Quando a gente ouve a palavra “intelectual” logo pensamos no apresentador do telejornal, no escritor de livros famoso, no político, no colunista da revista e no empresário bem sucedido de maleta e terno com mestrado e doutorado. E pensamos somente nisso porque querem que pensemos somente nisso. Querem que pensemos que existem pessoas que nasceram para pensar e desfrutar da vida e outras que nasceram para cortar metal na indústria e carregar saco nas costas. Qualquer idéia que fuja disso ou dos assistencialismos para a cidadania que eles nos empurram traz pânico para o sistema. Ou então porque será que grande parte dos jovens saem do ensino médio da rede pública sem conseguir ler e escrever direito? É justamente porque o Estado capitalista quebra a resistência na raiz: a capacidade de articulação dos trabalhadores e seus filhos.
Sismado com essa fita, peguei o dicionário e fui ver o que significa a palavra “intelectual”. Para o dicionário Aurélio, o termo “intelectual” se relaciona com inteligência, e pode ser definido como: “[...] pessoa que se ocupa por gosto ou profissão das coisas do espírito.”. Segundo o mesmo dicionário, “a inteligência distingue o homem do animal.”. O loco! Então, se os manos são seres humanos e se o Hip Hop é o espírito de grande parte desses manos, concluo que os manos são intelectuais.

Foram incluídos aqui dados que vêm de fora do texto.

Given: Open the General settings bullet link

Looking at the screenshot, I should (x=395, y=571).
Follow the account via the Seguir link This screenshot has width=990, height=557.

Bom, quero que essa ironia sirva para que nós nunca esqueçamos do potencial intelectual que temos. Todos nós somos intelectuais e devemos buscar desenvolver nosso raciocínio dentro ou fora da escola, por mais difícil que seja. Só assim não deixaremos que outros falem por nós. O conhecimento liberta e encanta. Comecei a trabalhar com 9 anos, ajudando meu pai na venda de frangos e entregando de bicicleta os pães caseiros que minha mãe fazia. Hoje me preocupo em socializar o pouco conhecimento que adquiri e contribuir para a organização política e cultural da rapaziada do nosso lado de cá. E como me identifico com o Hip Hop e também escrevo meus versos, é com satisfação e ansiedade que espero pelo início das atividades do nosso pólo de cultura. Já imaginou poder problematizar a fundo as questões do Hip Hop, de Marília e do mundo num convívio de 4 horas por dia com 30 jovens intelectuais?
Nunca estamos prontos, e não sabemos de tudo, precisamos dos outros para aprender aqui e ensinar ali. Assim como um diamante que só se lapida com outro diamante, cada mano só vai se lapidar lado a lado com outro mano, até o dia em que brilharemos e caminharemos como um bloco unido de diamantes rumo ao tão sonhado mundo sem classes.
Bráulio Roberto Loureiro, vulgo Neto é militante do movimento hip-hop e Mestrando em Ciências Sociais da Unesp de Marília.